What is required ▸ Please give back the listing below word for word, without the images.

Provided data section start

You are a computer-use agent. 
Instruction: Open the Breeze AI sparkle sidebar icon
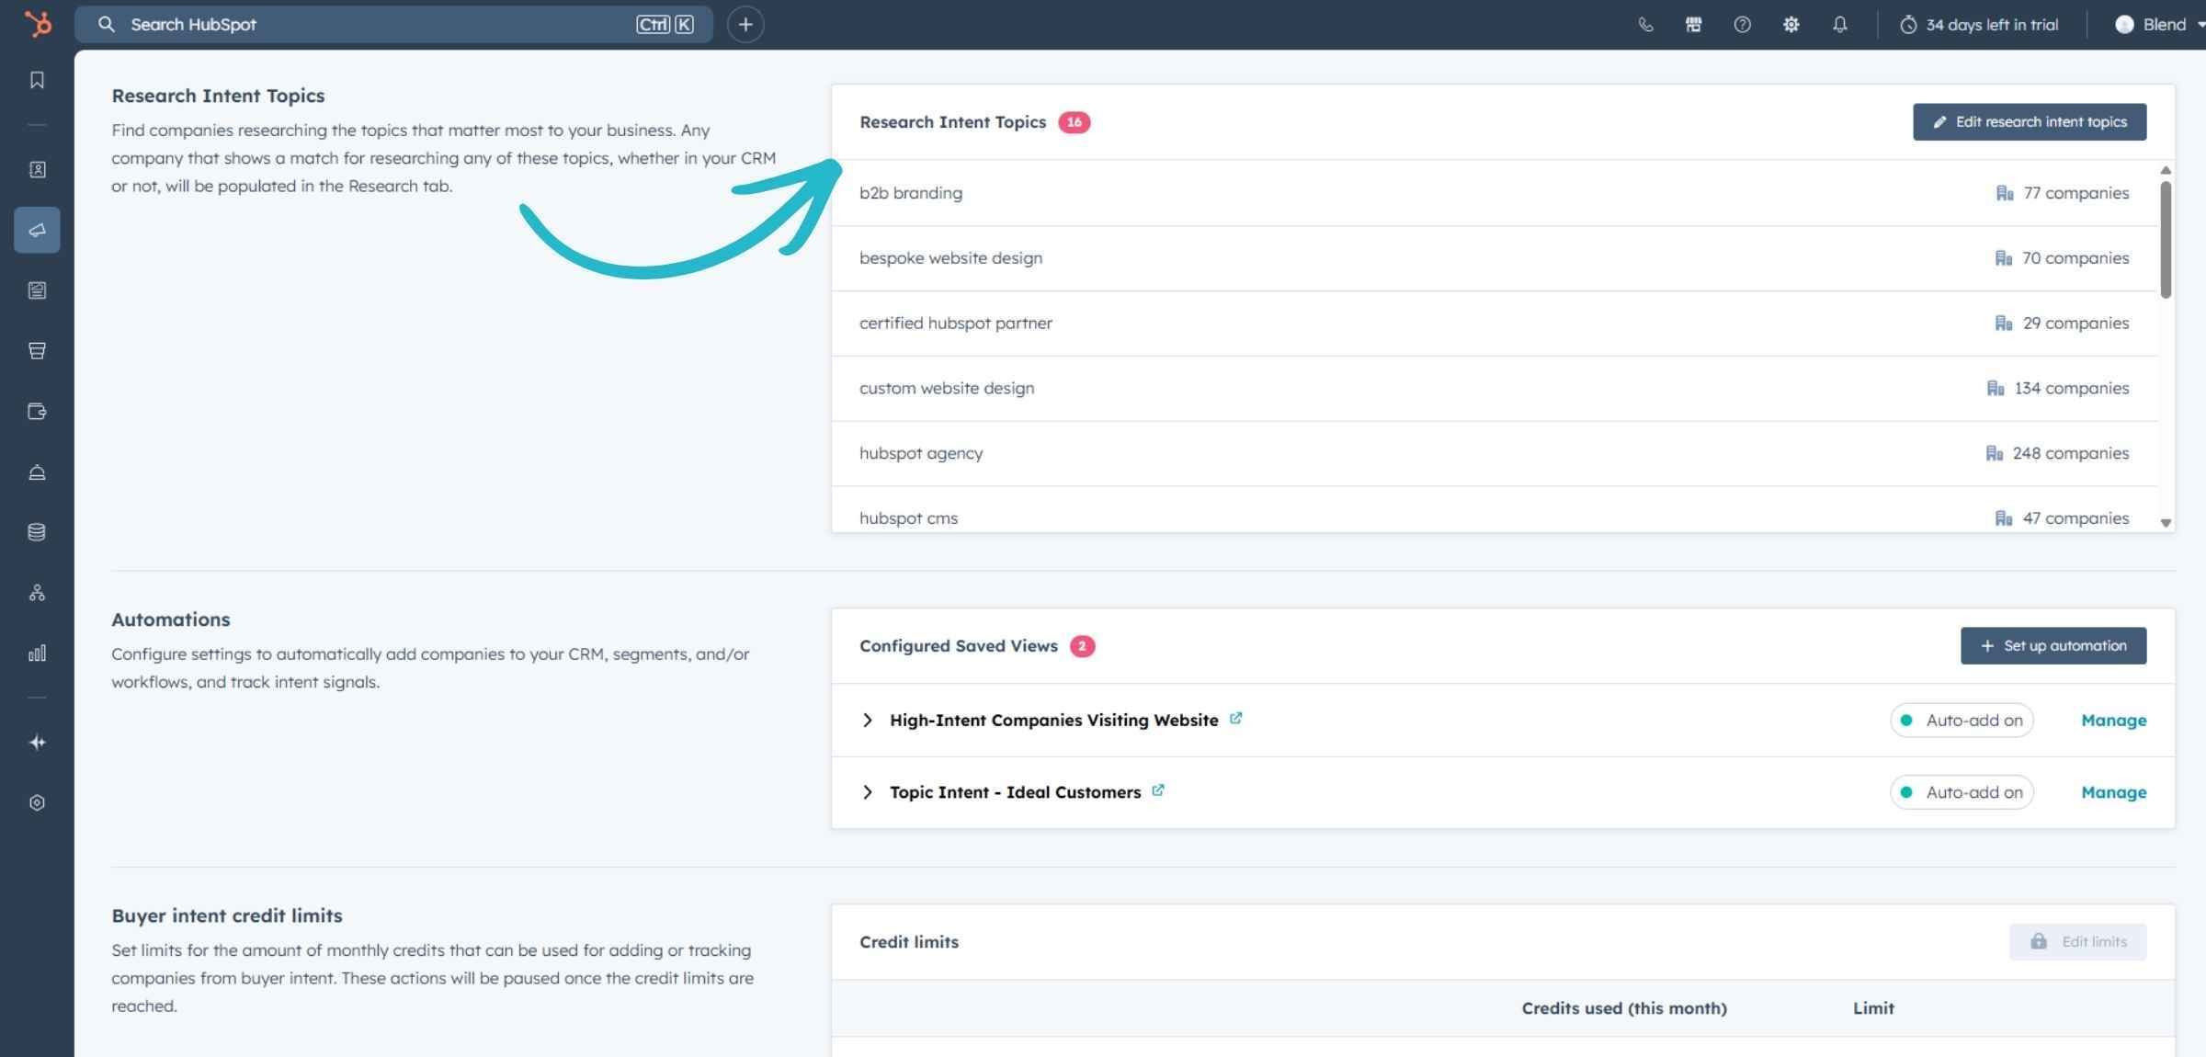(37, 743)
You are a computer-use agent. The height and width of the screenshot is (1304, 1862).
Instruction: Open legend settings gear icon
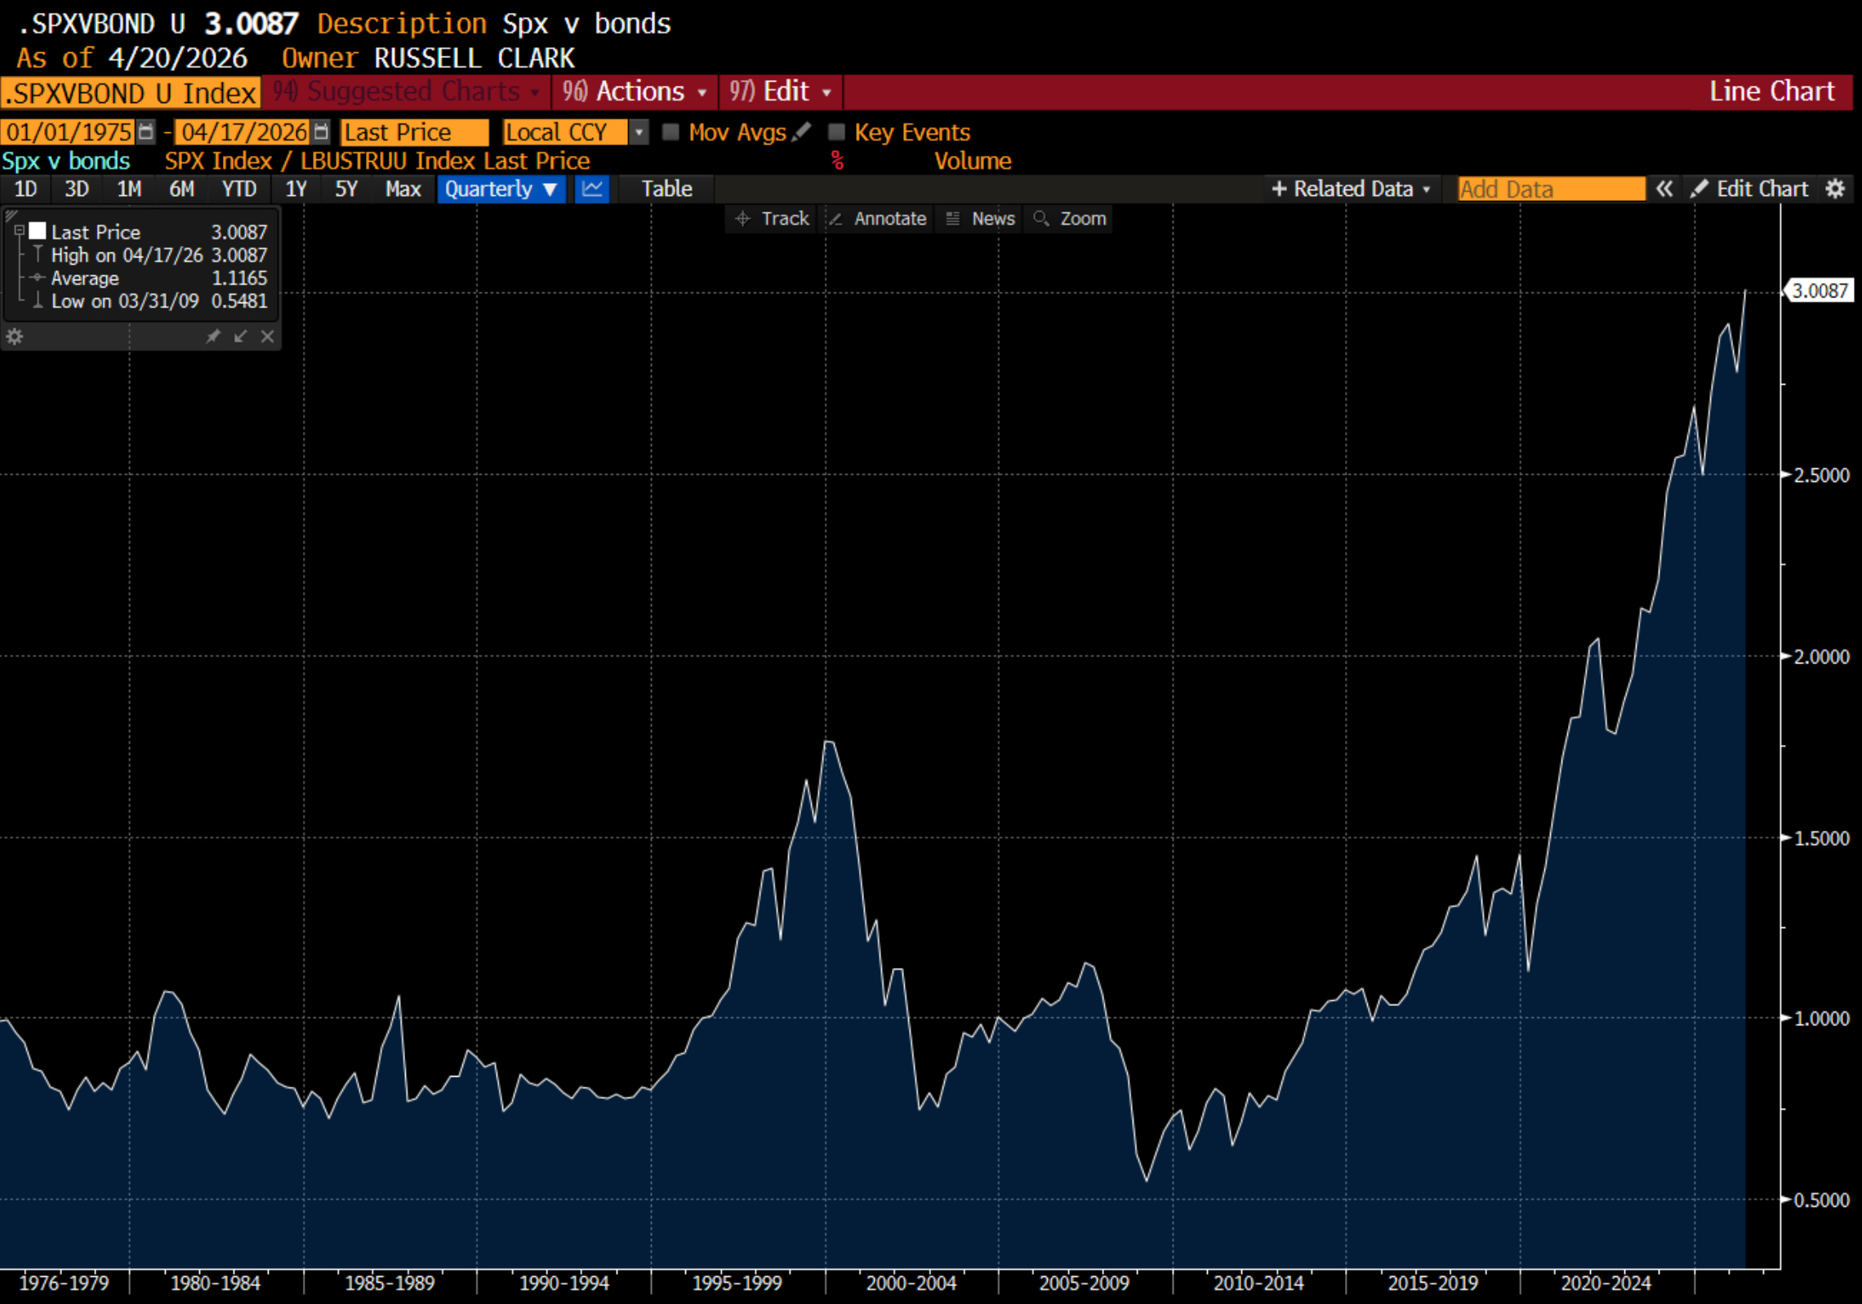pos(15,336)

Provided data section end

Completed exercise ▸
You are a computer-use agent. 
Instruction: Open the Breeze AI sparkle sidebar icon
(37, 743)
You are a computer-use agent. The height and width of the screenshot is (1304, 1862).
Instruction: Open legend settings gear icon
pos(15,336)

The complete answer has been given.